Exercise prompt: Edit the material from the line with "You are a computer-use agent." through the end, replacing "Open" with "Expand" and leaving everything else unchanged. Leave the pictures out of your answer.

[Stored items from a collection]

## BEGIN

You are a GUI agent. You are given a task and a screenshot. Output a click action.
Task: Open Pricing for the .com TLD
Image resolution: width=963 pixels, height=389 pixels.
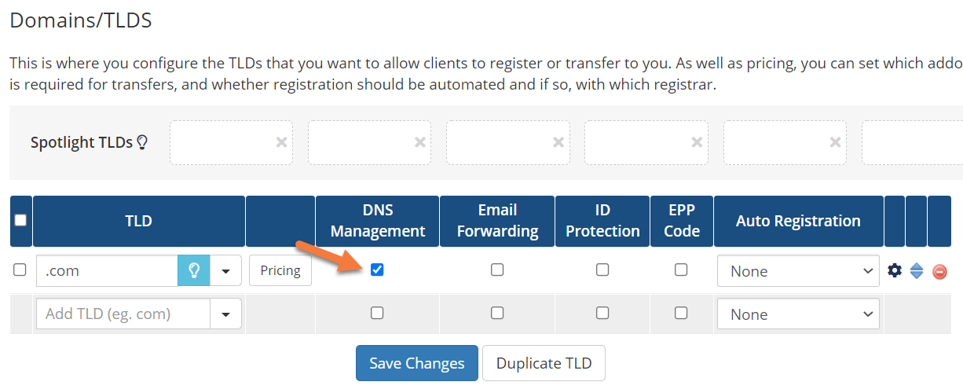point(280,270)
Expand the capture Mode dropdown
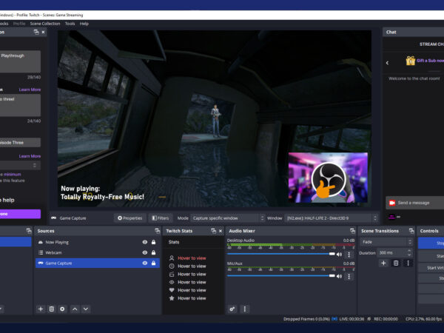The width and height of the screenshot is (444, 333). 227,218
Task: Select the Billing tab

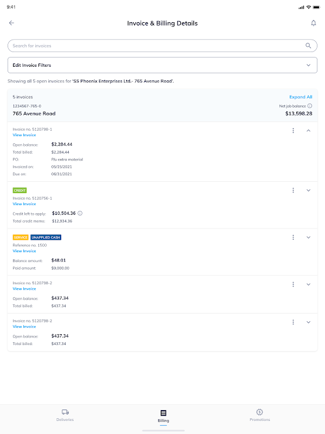Action: [163, 416]
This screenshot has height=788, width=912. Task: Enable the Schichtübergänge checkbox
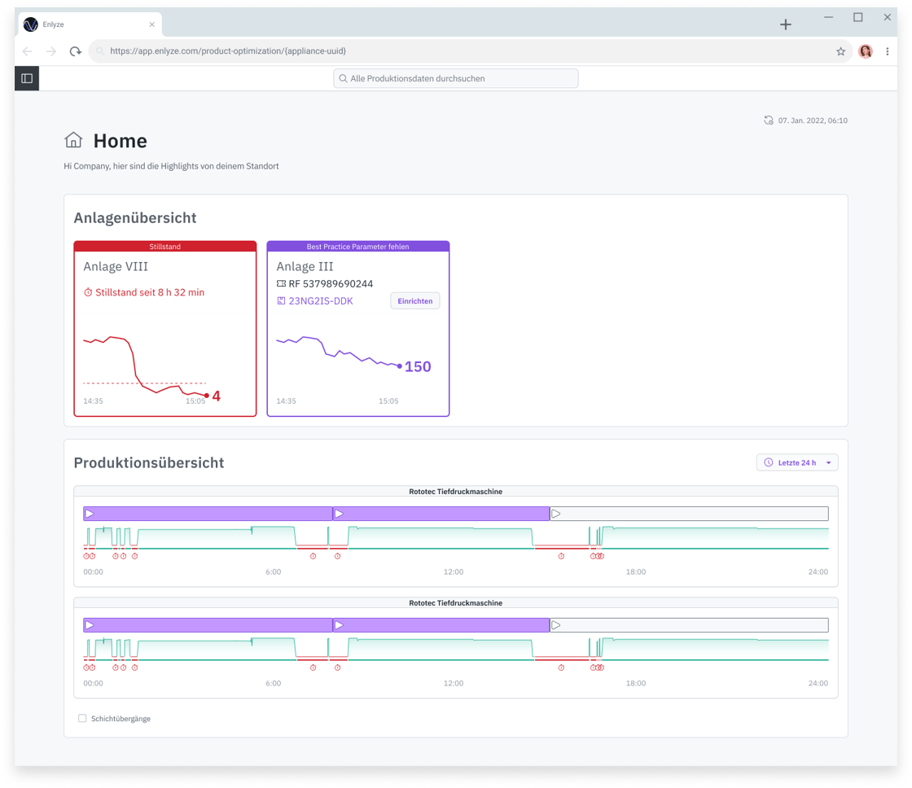[x=82, y=718]
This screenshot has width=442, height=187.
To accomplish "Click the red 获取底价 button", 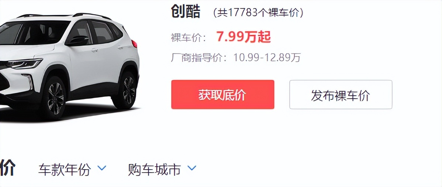I will 222,94.
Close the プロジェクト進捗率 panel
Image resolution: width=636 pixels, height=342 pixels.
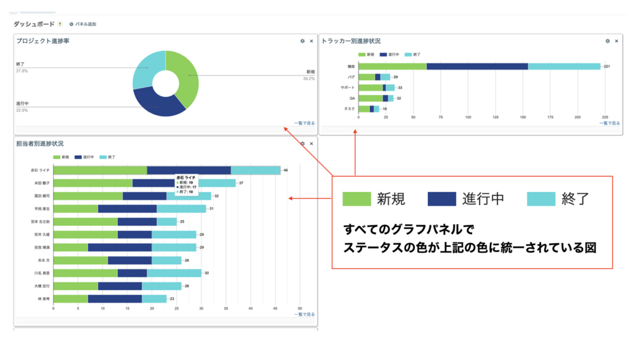312,41
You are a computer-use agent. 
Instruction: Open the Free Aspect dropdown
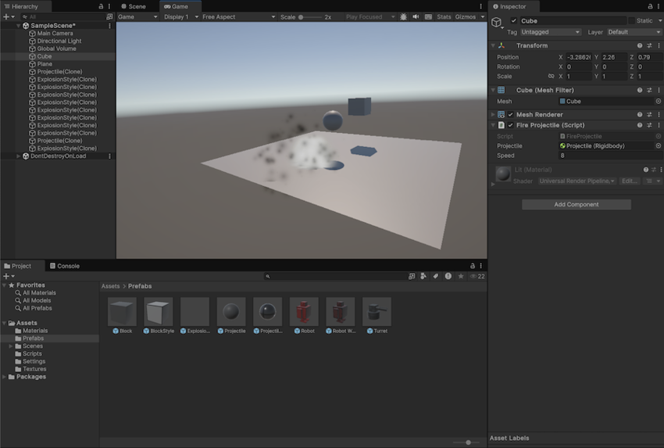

## END

Task response:
You are a computer-use agent. 
Instruction: Expand the Free Aspect dropdown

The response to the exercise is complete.